Within-thread parallelization works extremely well in brms, including use of the threading function. It appears to be using the CPU and what I presume is TBB,.
I would like to be able to direct brms to compile an OpenCL cmdstan model instead. Assuming it is not built in somehow, can we force that to occur by sending cmdstanr commands along with the brm function for compiling (e.g., stan_opencl = TRUE), or otherwise modifying the compiled file?
For now you would need to get the brms generated Stan code and data and run it in cmdstanr the way its shown in this vignette.
I guess step one would be to get a few models that use GLMs that we could evaluate. Do you maybe have an brms example that uses a Stan GLM function that we could use to evaluate @paul.buerkner?
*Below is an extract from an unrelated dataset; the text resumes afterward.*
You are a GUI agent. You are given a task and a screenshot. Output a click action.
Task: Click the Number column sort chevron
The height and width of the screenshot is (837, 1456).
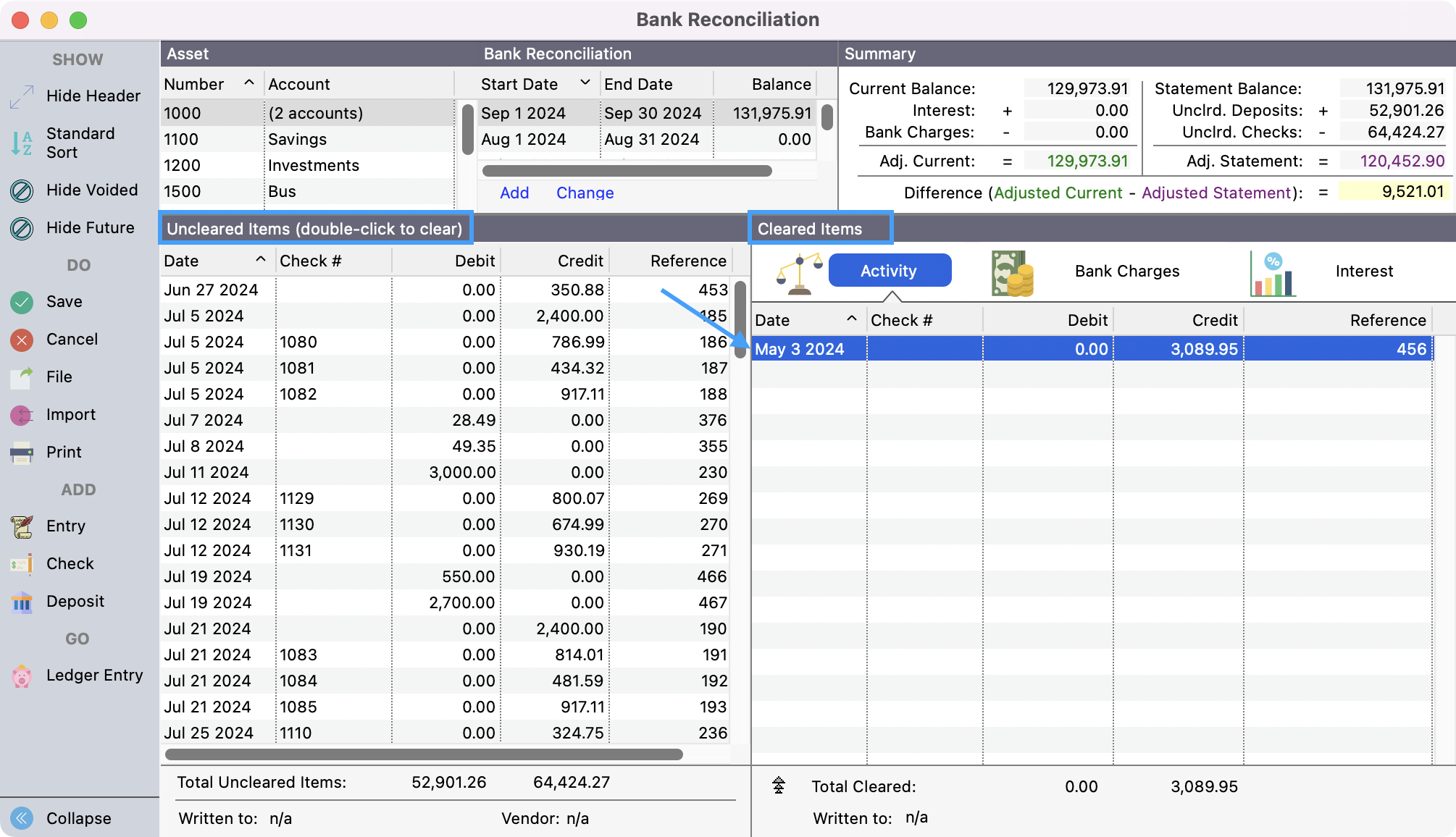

A sidenote is that the Stan-to-C++ codegen is not fully optimized yet in stanc3 for all cases. Still, it should benefit models where lpdfs/lpmfs dominate the execution time. Those that call GLMs for now. There are a lot of other optimizations in the backend that arent yet exposed fully.
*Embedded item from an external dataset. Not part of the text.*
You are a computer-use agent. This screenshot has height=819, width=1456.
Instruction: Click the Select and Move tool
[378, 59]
We had a plan to optimize in this release cycle, but I got too busy with other stuff and then a bit burned out a month or so ago… I am a bit sad we didnt get that in as this will be very nice once we finish it with 60x+ speedups for logistic regression models like the redcard example.
I was meaning to open a brms issue once I had something more concrete, so we could discuss a plan for this, if this is something brms would want to support, but not there yet.
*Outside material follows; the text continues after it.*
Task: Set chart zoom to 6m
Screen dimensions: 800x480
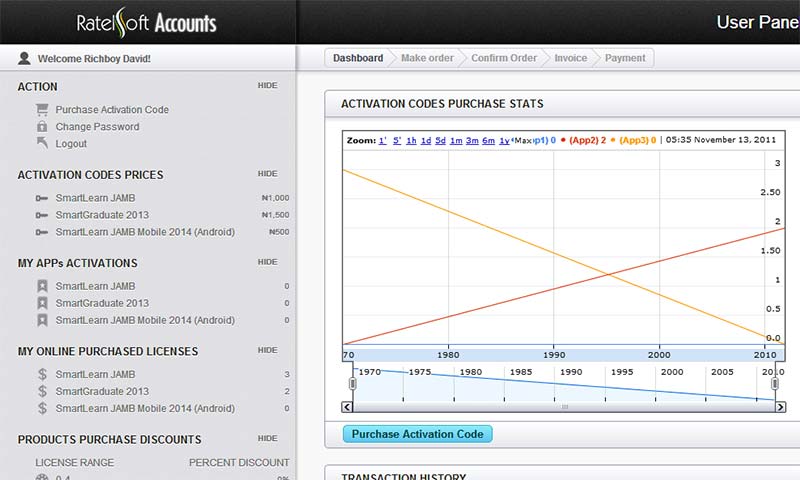Action: click(x=488, y=141)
It would be great if we could support OpenCL in brms. And I don’t think its too complicated given that brms already supports threading and, as such, has all the code infrastructure in place to pass things to cmdstanr in the right places. Feel free to open an issue and I can implement quickly I hope.
brms always uses Stan GLM functions when permitted by the model. All all the common examples should work out of the box. We can also just simulate some data for this purpose.